HOW TO COMPLETE THIS TASK:
Nothing in the data may be altered; copy it all exactly.

INPUT DATA:
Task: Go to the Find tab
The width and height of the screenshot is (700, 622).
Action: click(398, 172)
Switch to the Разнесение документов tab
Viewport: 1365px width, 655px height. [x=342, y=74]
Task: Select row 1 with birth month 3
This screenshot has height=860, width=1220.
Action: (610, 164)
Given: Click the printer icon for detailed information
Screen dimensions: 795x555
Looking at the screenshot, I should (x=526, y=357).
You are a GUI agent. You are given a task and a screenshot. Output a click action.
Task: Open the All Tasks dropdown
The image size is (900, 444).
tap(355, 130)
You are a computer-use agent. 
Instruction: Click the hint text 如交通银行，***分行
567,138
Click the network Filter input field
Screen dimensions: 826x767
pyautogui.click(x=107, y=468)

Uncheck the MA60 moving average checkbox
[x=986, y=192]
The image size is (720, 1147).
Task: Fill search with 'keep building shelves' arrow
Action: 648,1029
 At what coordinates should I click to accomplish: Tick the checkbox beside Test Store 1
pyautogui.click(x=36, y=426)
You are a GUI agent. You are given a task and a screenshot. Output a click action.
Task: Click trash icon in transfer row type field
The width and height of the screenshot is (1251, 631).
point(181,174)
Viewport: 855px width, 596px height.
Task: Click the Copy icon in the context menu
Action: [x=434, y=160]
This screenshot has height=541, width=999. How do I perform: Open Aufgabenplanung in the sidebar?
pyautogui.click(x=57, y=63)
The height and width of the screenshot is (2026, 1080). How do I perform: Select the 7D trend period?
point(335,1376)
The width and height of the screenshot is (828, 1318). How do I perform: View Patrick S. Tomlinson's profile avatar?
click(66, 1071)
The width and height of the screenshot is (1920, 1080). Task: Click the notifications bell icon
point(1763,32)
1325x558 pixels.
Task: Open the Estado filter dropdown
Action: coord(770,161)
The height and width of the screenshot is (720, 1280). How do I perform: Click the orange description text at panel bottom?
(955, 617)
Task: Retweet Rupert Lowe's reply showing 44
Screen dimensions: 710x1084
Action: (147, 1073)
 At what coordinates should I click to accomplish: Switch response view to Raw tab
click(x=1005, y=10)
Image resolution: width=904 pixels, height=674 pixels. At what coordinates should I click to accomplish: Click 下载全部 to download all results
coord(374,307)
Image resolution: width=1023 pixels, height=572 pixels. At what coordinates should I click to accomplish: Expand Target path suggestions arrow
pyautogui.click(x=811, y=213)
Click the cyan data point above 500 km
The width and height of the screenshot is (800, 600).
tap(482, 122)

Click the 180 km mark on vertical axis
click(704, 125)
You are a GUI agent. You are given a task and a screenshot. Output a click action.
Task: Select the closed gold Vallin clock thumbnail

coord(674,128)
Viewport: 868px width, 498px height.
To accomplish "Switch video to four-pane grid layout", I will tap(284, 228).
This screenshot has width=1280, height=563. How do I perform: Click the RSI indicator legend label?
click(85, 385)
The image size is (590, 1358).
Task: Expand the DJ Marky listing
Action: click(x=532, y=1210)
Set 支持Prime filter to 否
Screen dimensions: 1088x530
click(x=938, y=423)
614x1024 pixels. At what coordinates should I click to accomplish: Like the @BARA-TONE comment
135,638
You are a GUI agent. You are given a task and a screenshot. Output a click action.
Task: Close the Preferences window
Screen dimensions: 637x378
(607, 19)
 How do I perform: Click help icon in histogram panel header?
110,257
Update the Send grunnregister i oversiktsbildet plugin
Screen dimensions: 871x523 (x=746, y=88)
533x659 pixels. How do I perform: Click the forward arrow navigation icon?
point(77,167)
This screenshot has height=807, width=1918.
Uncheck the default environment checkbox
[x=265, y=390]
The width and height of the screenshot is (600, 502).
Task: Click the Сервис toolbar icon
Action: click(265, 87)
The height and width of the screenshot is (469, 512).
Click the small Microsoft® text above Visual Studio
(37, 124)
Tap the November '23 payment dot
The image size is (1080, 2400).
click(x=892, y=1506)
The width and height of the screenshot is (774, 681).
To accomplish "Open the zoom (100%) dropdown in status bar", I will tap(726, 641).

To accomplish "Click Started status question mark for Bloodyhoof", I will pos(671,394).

YOUR RESPONSE:
Task: Go to the Find tab
The width and height of the screenshot is (700, 622).
Action: click(398, 172)
Switch to the Разнесение документов tab
Viewport: 1365px width, 655px height. [x=342, y=74]
Task: Select row 1 with birth month 3
This screenshot has height=860, width=1220.
Action: (610, 164)
Given: Click the printer icon for detailed information
Screen dimensions: 795x555
Looking at the screenshot, I should (x=526, y=357).
You are a GUI agent. You are given a task and a screenshot. Output a click action.
Task: Open the All Tasks dropdown
The image size is (900, 444).
tap(355, 130)
You are a computer-use agent. 
Instruction: Click the hint text 如交通银行，***分行
567,138
Click the network Filter input field
Screen dimensions: 826x767
pyautogui.click(x=107, y=468)

Uncheck the MA60 moving average checkbox
[x=986, y=192]
The image size is (720, 1147).
Task: Fill search with 'keep building shelves' arrow
Action: 648,1029
 At what coordinates should I click to accomplish: Tick the checkbox beside Test Store 1
pyautogui.click(x=36, y=426)
You are a GUI agent. You are given a task and a screenshot. Output a click action.
Task: Click trash icon in transfer row type field
The width and height of the screenshot is (1251, 631).
point(181,174)
Viewport: 855px width, 596px height.
Task: Click the Copy icon in the context menu
Action: [x=434, y=160]
This screenshot has height=541, width=999. How do I perform: Open Aufgabenplanung in the sidebar?
pyautogui.click(x=57, y=63)
The height and width of the screenshot is (2026, 1080). How do I perform: Select the 7D trend period?
point(335,1376)
The width and height of the screenshot is (828, 1318). How do I perform: View Patrick S. Tomlinson's profile avatar?
click(66, 1071)
The width and height of the screenshot is (1920, 1080). Task: Click the notifications bell icon
point(1763,32)
1325x558 pixels.
Task: Open the Estado filter dropdown
Action: coord(770,161)
The height and width of the screenshot is (720, 1280). How do I perform: Click the orange description text at panel bottom?
(955, 617)
Task: Retweet Rupert Lowe's reply showing 44
Screen dimensions: 710x1084
Action: (147, 1073)
 At what coordinates should I click to accomplish: Switch response view to Raw tab
click(x=1005, y=10)
Image resolution: width=904 pixels, height=674 pixels. At what coordinates should I click to accomplish: Click 下载全部 to download all results
coord(374,307)
Image resolution: width=1023 pixels, height=572 pixels. At what coordinates should I click to accomplish: Expand Target path suggestions arrow
pyautogui.click(x=811, y=213)
Click the cyan data point above 500 km
The width and height of the screenshot is (800, 600).
tap(482, 122)

Click the 180 km mark on vertical axis
click(704, 125)
You are a GUI agent. You are given a task and a screenshot. Output a click action.
Task: Select the closed gold Vallin clock thumbnail

coord(674,128)
Viewport: 868px width, 498px height.
To accomplish "Switch video to four-pane grid layout", I will tap(284, 228).
This screenshot has width=1280, height=563. How do I perform: Click the RSI indicator legend label?
click(85, 385)
The image size is (590, 1358).
Task: Expand the DJ Marky listing
Action: click(x=532, y=1210)
Set 支持Prime filter to 否
Screen dimensions: 1088x530
click(x=938, y=423)
614x1024 pixels. At what coordinates should I click to accomplish: Like the @BARA-TONE comment
135,638
You are a GUI agent. You are given a task and a screenshot. Output a click action.
Task: Close the Preferences window
Screen dimensions: 637x378
(607, 19)
 How do I perform: Click help icon in histogram panel header?
110,257
Update the Send grunnregister i oversiktsbildet plugin
Screen dimensions: 871x523 (x=746, y=88)
533x659 pixels. How do I perform: Click the forward arrow navigation icon?
point(77,167)
This screenshot has height=807, width=1918.
Uncheck the default environment checkbox
[x=265, y=390]
The width and height of the screenshot is (600, 502).
Task: Click the Сервис toolbar icon
Action: click(265, 87)
The height and width of the screenshot is (469, 512).
Click the small Microsoft® text above Visual Studio
(37, 124)
Tap the November '23 payment dot
The image size is (1080, 2400).
click(x=892, y=1506)
The width and height of the screenshot is (774, 681).
To accomplish "Open the zoom (100%) dropdown in status bar", I will tap(726, 641).

To accomplish "Click Started status question mark for Bloodyhoof", I will pos(671,394).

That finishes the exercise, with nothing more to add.